Dataset —
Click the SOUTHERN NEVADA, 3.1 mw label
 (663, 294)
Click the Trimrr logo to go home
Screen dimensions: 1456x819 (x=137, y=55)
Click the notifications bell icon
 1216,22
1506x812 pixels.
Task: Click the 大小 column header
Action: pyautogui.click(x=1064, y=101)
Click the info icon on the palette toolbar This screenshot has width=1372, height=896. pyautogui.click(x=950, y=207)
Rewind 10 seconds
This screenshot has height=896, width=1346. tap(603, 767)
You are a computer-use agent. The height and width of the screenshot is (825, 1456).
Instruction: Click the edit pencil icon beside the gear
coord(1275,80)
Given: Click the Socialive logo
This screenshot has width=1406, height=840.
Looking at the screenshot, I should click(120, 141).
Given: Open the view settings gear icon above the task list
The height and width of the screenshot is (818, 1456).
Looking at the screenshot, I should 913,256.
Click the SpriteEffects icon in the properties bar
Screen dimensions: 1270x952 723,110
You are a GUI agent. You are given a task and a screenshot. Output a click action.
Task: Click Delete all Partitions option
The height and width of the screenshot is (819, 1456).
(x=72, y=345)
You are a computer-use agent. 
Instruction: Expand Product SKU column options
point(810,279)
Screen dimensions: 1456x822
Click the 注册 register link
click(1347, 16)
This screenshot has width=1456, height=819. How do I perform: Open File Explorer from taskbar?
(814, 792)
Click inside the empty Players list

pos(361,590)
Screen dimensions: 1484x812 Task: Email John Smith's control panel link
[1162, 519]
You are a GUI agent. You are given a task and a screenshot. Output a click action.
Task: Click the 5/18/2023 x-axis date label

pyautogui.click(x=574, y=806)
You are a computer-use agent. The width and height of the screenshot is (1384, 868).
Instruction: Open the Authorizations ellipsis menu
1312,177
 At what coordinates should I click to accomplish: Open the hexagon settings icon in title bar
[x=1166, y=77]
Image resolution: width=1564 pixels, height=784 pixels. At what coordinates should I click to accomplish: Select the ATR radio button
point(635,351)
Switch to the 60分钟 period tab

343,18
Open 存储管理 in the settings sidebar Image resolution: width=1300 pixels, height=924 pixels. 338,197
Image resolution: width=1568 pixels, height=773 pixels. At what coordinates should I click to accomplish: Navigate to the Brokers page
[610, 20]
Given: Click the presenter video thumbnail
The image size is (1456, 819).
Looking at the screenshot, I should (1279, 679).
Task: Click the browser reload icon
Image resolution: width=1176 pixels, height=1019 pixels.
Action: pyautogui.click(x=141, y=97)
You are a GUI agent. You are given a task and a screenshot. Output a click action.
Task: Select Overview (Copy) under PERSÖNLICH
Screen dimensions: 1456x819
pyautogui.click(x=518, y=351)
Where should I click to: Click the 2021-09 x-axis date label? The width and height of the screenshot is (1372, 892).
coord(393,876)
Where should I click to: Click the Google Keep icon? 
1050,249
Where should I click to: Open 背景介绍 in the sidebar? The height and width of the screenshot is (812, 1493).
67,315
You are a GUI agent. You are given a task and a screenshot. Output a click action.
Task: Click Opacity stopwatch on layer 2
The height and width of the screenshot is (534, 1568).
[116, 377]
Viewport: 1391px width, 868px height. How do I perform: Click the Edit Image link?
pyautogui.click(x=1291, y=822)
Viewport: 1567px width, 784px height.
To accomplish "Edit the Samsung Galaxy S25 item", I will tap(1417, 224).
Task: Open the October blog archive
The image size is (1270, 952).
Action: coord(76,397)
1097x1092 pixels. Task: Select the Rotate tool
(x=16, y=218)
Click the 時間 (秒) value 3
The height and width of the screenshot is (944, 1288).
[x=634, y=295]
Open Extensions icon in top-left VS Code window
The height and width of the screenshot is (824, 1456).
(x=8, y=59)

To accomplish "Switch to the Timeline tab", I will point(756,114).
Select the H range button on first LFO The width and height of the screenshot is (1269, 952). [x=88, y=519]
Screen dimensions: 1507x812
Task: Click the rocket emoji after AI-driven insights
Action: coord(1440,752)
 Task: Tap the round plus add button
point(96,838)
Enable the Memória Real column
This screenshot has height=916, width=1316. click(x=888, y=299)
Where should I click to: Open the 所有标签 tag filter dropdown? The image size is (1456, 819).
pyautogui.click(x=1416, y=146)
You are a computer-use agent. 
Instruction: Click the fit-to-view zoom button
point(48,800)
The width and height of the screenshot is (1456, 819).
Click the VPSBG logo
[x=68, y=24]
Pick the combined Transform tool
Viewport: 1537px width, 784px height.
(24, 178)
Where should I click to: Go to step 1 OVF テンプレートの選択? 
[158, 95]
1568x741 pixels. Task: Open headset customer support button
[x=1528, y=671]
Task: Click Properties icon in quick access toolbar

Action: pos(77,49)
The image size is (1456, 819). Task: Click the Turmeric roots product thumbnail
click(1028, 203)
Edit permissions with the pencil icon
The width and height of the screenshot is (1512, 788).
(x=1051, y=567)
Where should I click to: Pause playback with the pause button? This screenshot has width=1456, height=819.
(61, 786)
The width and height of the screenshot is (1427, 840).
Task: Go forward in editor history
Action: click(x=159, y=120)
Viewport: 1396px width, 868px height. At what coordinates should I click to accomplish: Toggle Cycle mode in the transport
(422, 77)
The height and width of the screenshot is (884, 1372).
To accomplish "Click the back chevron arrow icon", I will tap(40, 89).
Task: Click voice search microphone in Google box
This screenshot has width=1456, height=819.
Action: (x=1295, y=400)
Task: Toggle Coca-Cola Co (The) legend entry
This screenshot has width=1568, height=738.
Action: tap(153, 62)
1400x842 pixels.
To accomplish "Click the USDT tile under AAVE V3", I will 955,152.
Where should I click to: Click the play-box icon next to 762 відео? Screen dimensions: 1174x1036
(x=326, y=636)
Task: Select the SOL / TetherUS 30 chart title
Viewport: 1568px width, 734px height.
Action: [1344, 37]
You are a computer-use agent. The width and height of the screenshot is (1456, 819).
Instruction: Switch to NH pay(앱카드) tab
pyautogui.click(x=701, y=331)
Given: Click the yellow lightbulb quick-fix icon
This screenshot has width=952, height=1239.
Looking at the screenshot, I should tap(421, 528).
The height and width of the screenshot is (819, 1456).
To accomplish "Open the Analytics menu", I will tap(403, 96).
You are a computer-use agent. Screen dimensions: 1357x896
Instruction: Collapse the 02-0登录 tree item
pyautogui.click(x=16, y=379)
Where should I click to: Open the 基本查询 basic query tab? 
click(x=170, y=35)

Aim of the exercise —
Write the records above out again, exactly as they are.

Solved exercise —
Click the SOUTHERN NEVADA, 3.1 mw label
 (663, 294)
Click the Trimrr logo to go home
Screen dimensions: 1456x819 (x=137, y=55)
Click the notifications bell icon
 1216,22
1506x812 pixels.
Task: Click the 大小 column header
Action: pyautogui.click(x=1064, y=101)
Click the info icon on the palette toolbar This screenshot has width=1372, height=896. pyautogui.click(x=950, y=207)
Rewind 10 seconds
This screenshot has height=896, width=1346. tap(603, 767)
You are a computer-use agent. The height and width of the screenshot is (825, 1456).
Instruction: Click the edit pencil icon beside the gear
coord(1275,80)
Given: Click the Socialive logo
This screenshot has width=1406, height=840.
Looking at the screenshot, I should click(120, 141).
Given: Open the view settings gear icon above the task list
The height and width of the screenshot is (818, 1456).
Looking at the screenshot, I should 913,256.
Click the SpriteEffects icon in the properties bar
Screen dimensions: 1270x952 723,110
You are a GUI agent. You are given a task and a screenshot. Output a click action.
Task: Click Delete all Partitions option
The height and width of the screenshot is (819, 1456).
(x=72, y=345)
You are a computer-use agent. 
Instruction: Expand Product SKU column options
point(810,279)
Screen dimensions: 1456x822
Click the 注册 register link
click(1347, 16)
This screenshot has width=1456, height=819. How do I perform: Open File Explorer from taskbar?
(814, 792)
Click inside the empty Players list

pos(361,590)
Screen dimensions: 1484x812 Task: Email John Smith's control panel link
[1162, 519]
You are a GUI agent. You are given a task and a screenshot. Output a click action.
Task: Click the 5/18/2023 x-axis date label

pyautogui.click(x=574, y=806)
You are a computer-use agent. The width and height of the screenshot is (1384, 868).
Instruction: Open the Authorizations ellipsis menu
1312,177
 At what coordinates should I click to accomplish: Open the hexagon settings icon in title bar
[x=1166, y=77]
Image resolution: width=1564 pixels, height=784 pixels. At what coordinates should I click to accomplish: Select the ATR radio button
point(635,351)
Switch to the 60分钟 period tab

343,18
Open 存储管理 in the settings sidebar Image resolution: width=1300 pixels, height=924 pixels. 338,197
Image resolution: width=1568 pixels, height=773 pixels. At what coordinates should I click to accomplish: Navigate to the Brokers page
[610, 20]
Given: Click the presenter video thumbnail
The image size is (1456, 819).
Looking at the screenshot, I should (1279, 679).
Task: Click the browser reload icon
Image resolution: width=1176 pixels, height=1019 pixels.
Action: pyautogui.click(x=141, y=97)
You are a GUI agent. You are given a task and a screenshot. Output a click action.
Task: Select Overview (Copy) under PERSÖNLICH
Screen dimensions: 1456x819
pyautogui.click(x=518, y=351)
Where should I click to: Click the 2021-09 x-axis date label? The width and height of the screenshot is (1372, 892).
coord(393,876)
Where should I click to: Click the Google Keep icon? 
1050,249
Where should I click to: Open 背景介绍 in the sidebar? The height and width of the screenshot is (812, 1493).
67,315
You are a GUI agent. You are given a task and a screenshot. Output a click action.
Task: Click Opacity stopwatch on layer 2
The height and width of the screenshot is (534, 1568).
[116, 377]
Viewport: 1391px width, 868px height. How do I perform: Click the Edit Image link?
pyautogui.click(x=1291, y=822)
Viewport: 1567px width, 784px height.
To accomplish "Edit the Samsung Galaxy S25 item", I will tap(1417, 224).
Task: Open the October blog archive
The image size is (1270, 952).
Action: coord(76,397)
1097x1092 pixels. Task: Select the Rotate tool
(x=16, y=218)
Click the 時間 (秒) value 3
The height and width of the screenshot is (944, 1288).
[x=634, y=295]
Open Extensions icon in top-left VS Code window
The height and width of the screenshot is (824, 1456).
(x=8, y=59)

To accomplish "Switch to the Timeline tab", I will point(756,114).
Select the H range button on first LFO The width and height of the screenshot is (1269, 952). [x=88, y=519]
Screen dimensions: 1507x812
Task: Click the rocket emoji after AI-driven insights
Action: coord(1440,752)
 Task: Tap the round plus add button
point(96,838)
Enable the Memória Real column
This screenshot has height=916, width=1316. click(x=888, y=299)
Where should I click to: Open the 所有标签 tag filter dropdown? The image size is (1456, 819).
pyautogui.click(x=1416, y=146)
You are a computer-use agent. 
Instruction: Click the fit-to-view zoom button
point(48,800)
The width and height of the screenshot is (1456, 819).
Click the VPSBG logo
[x=68, y=24]
Pick the combined Transform tool
Viewport: 1537px width, 784px height.
(24, 178)
Where should I click to: Go to step 1 OVF テンプレートの選択? 
[158, 95]
1568x741 pixels. Task: Open headset customer support button
[x=1528, y=671]
Task: Click Properties icon in quick access toolbar

Action: pos(77,49)
The image size is (1456, 819). Task: Click the Turmeric roots product thumbnail
click(1028, 203)
Edit permissions with the pencil icon
The width and height of the screenshot is (1512, 788).
(x=1051, y=567)
Where should I click to: Pause playback with the pause button? This screenshot has width=1456, height=819.
(61, 786)
The width and height of the screenshot is (1427, 840).
Task: Go forward in editor history
Action: click(x=159, y=120)
Viewport: 1396px width, 868px height. At what coordinates should I click to accomplish: Toggle Cycle mode in the transport
(422, 77)
The height and width of the screenshot is (884, 1372).
To accomplish "Click the back chevron arrow icon", I will tap(40, 89).
Task: Click voice search microphone in Google box
This screenshot has width=1456, height=819.
Action: (x=1295, y=400)
Task: Toggle Coca-Cola Co (The) legend entry
This screenshot has width=1568, height=738.
Action: tap(153, 62)
1400x842 pixels.
To accomplish "Click the USDT tile under AAVE V3", I will 955,152.
Where should I click to: Click the play-box icon next to 762 відео? Screen dimensions: 1174x1036
(x=326, y=636)
Task: Select the SOL / TetherUS 30 chart title
Viewport: 1568px width, 734px height.
Action: [1344, 37]
You are a computer-use agent. The width and height of the screenshot is (1456, 819).
Instruction: Switch to NH pay(앱카드) tab
pyautogui.click(x=701, y=331)
Given: Click the yellow lightbulb quick-fix icon
This screenshot has width=952, height=1239.
Looking at the screenshot, I should tap(421, 528).
The height and width of the screenshot is (819, 1456).
To accomplish "Open the Analytics menu", I will tap(403, 96).
You are a computer-use agent. Screen dimensions: 1357x896
Instruction: Collapse the 02-0登录 tree item
pyautogui.click(x=16, y=379)
Where should I click to: Open the 基本查询 basic query tab? 
click(x=170, y=35)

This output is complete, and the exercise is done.